TASK:
Beginning with the line that contains "Where should I", reproduce every line through the end of the records below exactly, and leave the pictures out.

DATASET EXTRACT: Begin

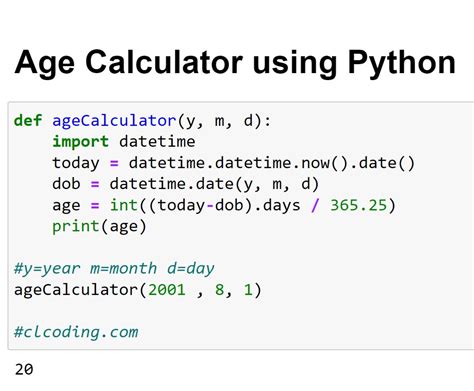Image resolution: width=474 pixels, height=391 pixels.
Task: Click the ageCalculator call at the bottom
Action: [x=138, y=290]
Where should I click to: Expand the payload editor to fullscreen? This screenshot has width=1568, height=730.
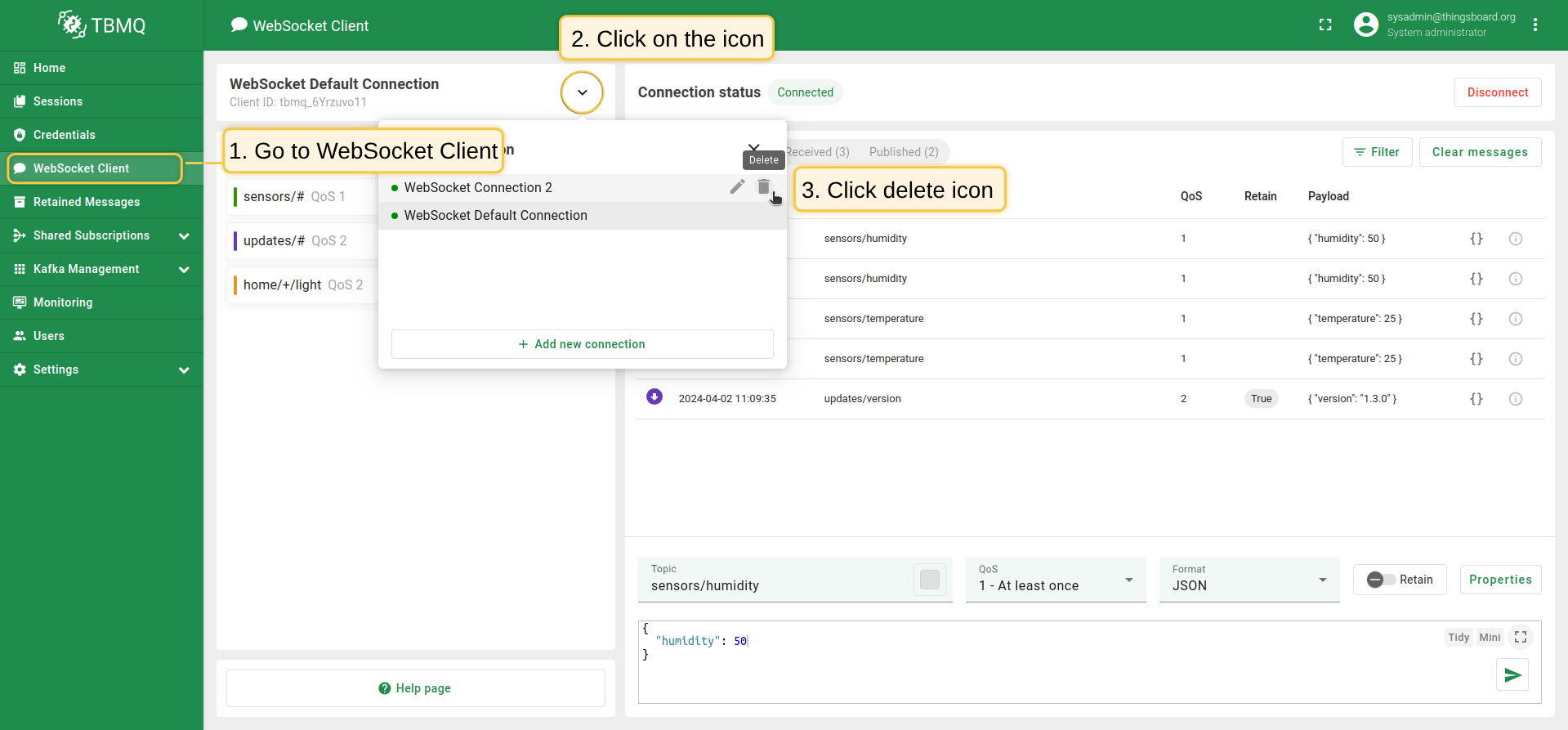[x=1520, y=638]
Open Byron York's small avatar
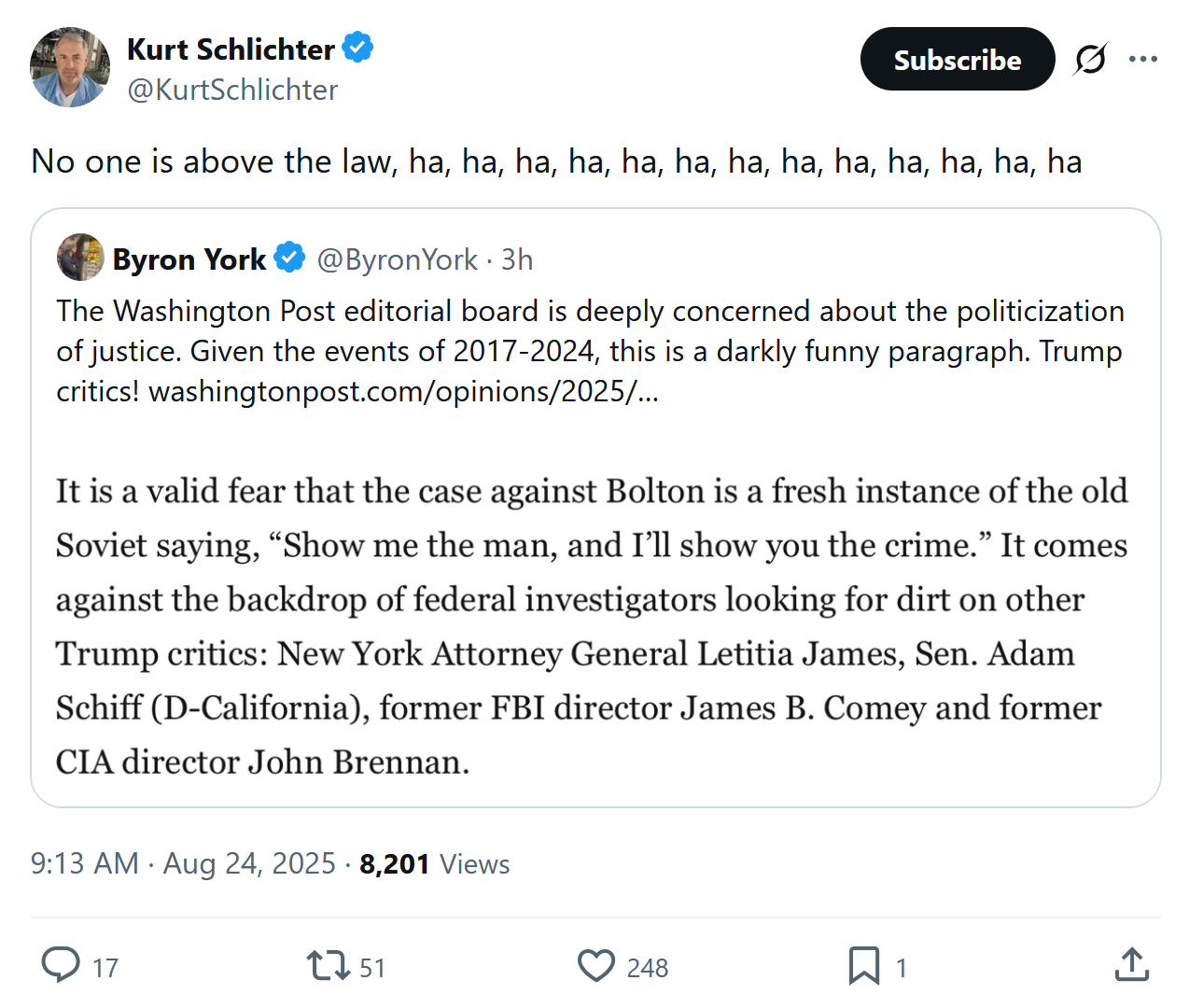1189x1008 pixels. coord(80,258)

DATASET EXTRACT: End

RESPONSE AREA:
Where should I click to: Expand the payload editor to fullscreen? This screenshot has width=1568, height=730.
[x=1520, y=638]
Open Byron York's small avatar
1189x1008 pixels. coord(80,258)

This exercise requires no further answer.